Hinweis: Diese Seite wird nicht mehr aktualisiert. Für Anliegen und Informationen können Sie micht gerne Kontaktieren:



Info: Questo sito non viene più attualizzato. Nel caso di richieste o domande potete contattarmi:

Un regalo per i Verdi, un regalo per il Sudtirolo | Buon viaggio a Sepp e Renate!

Mrz 30th, 2009 | By redaktion | Category: Dialog/o, Italiano, Renate Holzeisen

riccardo-dello-sbarba-3
di Riccardo Dello Sbarba, capogruppo dei Verdi nel Consiglio Provinciale di Bolzano

Ci sono candidature che sono storie di persone e candidature che sono qualcosa di più: storie di intere società. Quelle di Sepp Kusstatscher e Renate Holzeisen sono del secondo tipo. Parlano di persone, certo, ma insieme di mondi interi. Sono l’indice di movimenti profondi, di fratture e ricomposizioni, se non di terremoti.

Così la candidatura di Sepp per i Verdi, nel 2003 alle provinciali e nel 2004 alle europee. Due successi, il secondo addirittura clamoroso. Il ritorno sulla scena di Sepp, stavolta tra i Verdi, segnalava il progressivo divorzio della dimensione sociale dalla casa madre che l’aveva ospitata per tanti anni: la Svp. Qualcosa di simile avviene oggi per Renate Holzeisen, ma da un altro lato della società (e questo rende avvincente il tandem).

La combattiva avvocatessa con lo studio nel cuore di Bolzano e la clientela in tutto il mondo, si candida per i Verdi e segnala che una parte consistente del mondo economico, cittadino, interetnico e delle professioni non ne può più della cappa di piombo che il sistema politico dominante fa gravare sulla vita quotidiana di tante persone.

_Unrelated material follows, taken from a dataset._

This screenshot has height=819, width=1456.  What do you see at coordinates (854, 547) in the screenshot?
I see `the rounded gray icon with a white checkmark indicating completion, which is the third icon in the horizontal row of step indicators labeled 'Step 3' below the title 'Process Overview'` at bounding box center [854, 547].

Renate sta per lo stato di diritto contro l’arbitrio, per la libertà contro il conformismo, per la laicità contro il bigottismo. La sua candidatura è stata la buona notizia della primavera, e con Sepp sulla stessa lista sono insieme l’annuncio di una primavera democratica per la nostra piccola terra.

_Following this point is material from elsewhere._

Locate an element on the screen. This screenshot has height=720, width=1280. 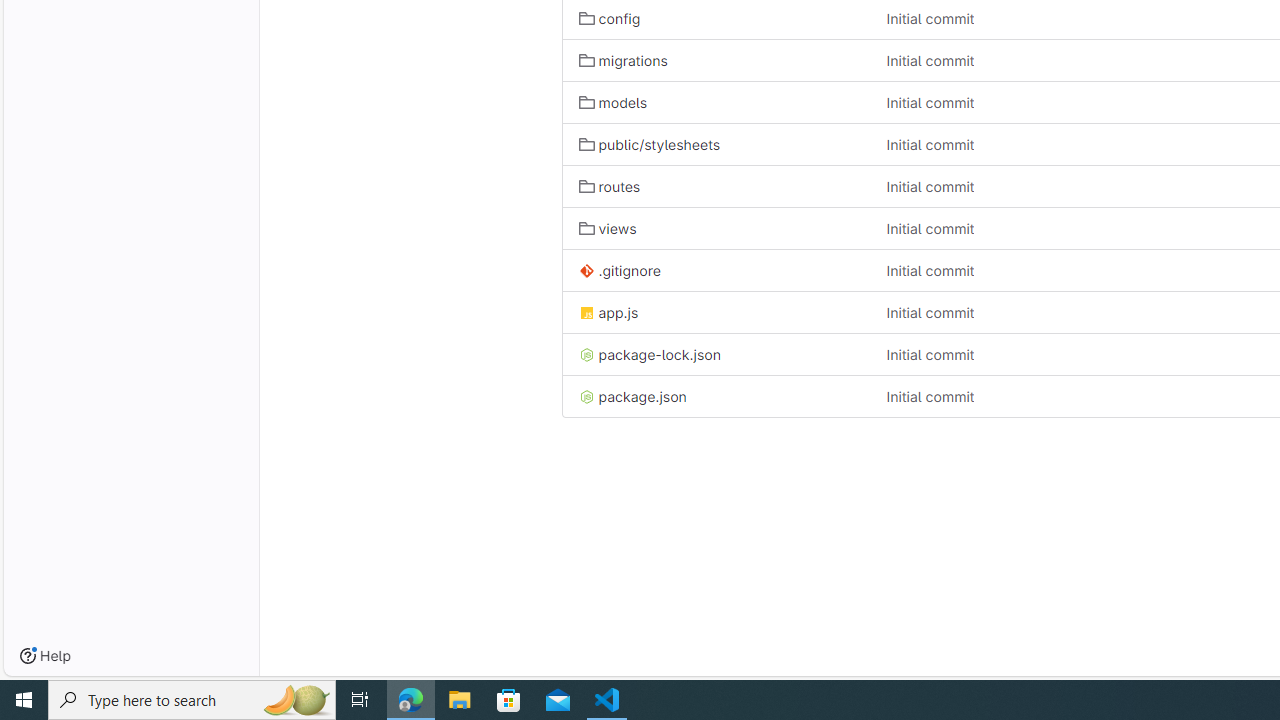
'app.js' is located at coordinates (716, 312).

Queste due persone, Renate e Sepp, in fondo annunciano insieme la stessa buona novella: che il Sudtirolo chiede di più, chiede più giustizia sociale, più diritti, più trasparenza, più partecipazione, più onestà, più disinteresse, più correttezza, più pulizia. C’è un Sudtirolo che cerca di andare oltre: oltre i privilegi, le lobby, le raccomandazioni, il conservatorismo, l’allineamento. C’è un Sudtirolo più moderno che non obbedisce più. E questo Sudtirolo è rappresentato alle elezioni europee del 7 giugno prossimo da Sepp e Renate su una stessa lista. Che equivale alla scommessa che sociale, ambiente ed economia, pur diversi negli accenti, possano progredire insieme.

Sepp e Renate sono un regalo per i Verdi, e un regalo per il Sudtirolo. Ma sono anche un impegno, grosso, che ci prendiamo tutti insieme. Unità nella diversità: lasciatemi usare questo vecchio slogan del movimento popolare italiano. Questa è la sfida.

Espressioni di un eguale bisogno di liberazione, Sepp e Renate sono personalità diverse, che si completano a vicenda. Insieme nel cammino, ma ciascuno col proprio linguaggio, i propri accenti, il proprio sguardo, i propri interlocutori. Se non fossero così, così uniti e così diversi, non si sarebbero attratti, non si sarebbero lanciati insieme in questa avventura, non sarebbe così importante che si candidassero entrambi.

Noi dovremo accompagnarli con solidarietà e rispetto: in entrambi i casi, non si tratta di novellini. Due forti personalità per incanalare in una direzione democratica, europea, aperta e progressista il Sudtirolo che non obbedisce più. Saranno due mesi appassionanti e divertenti.

Buon viaggio a Sepp e a Renate, e buon viaggio a tutte e tutti noi, con loro!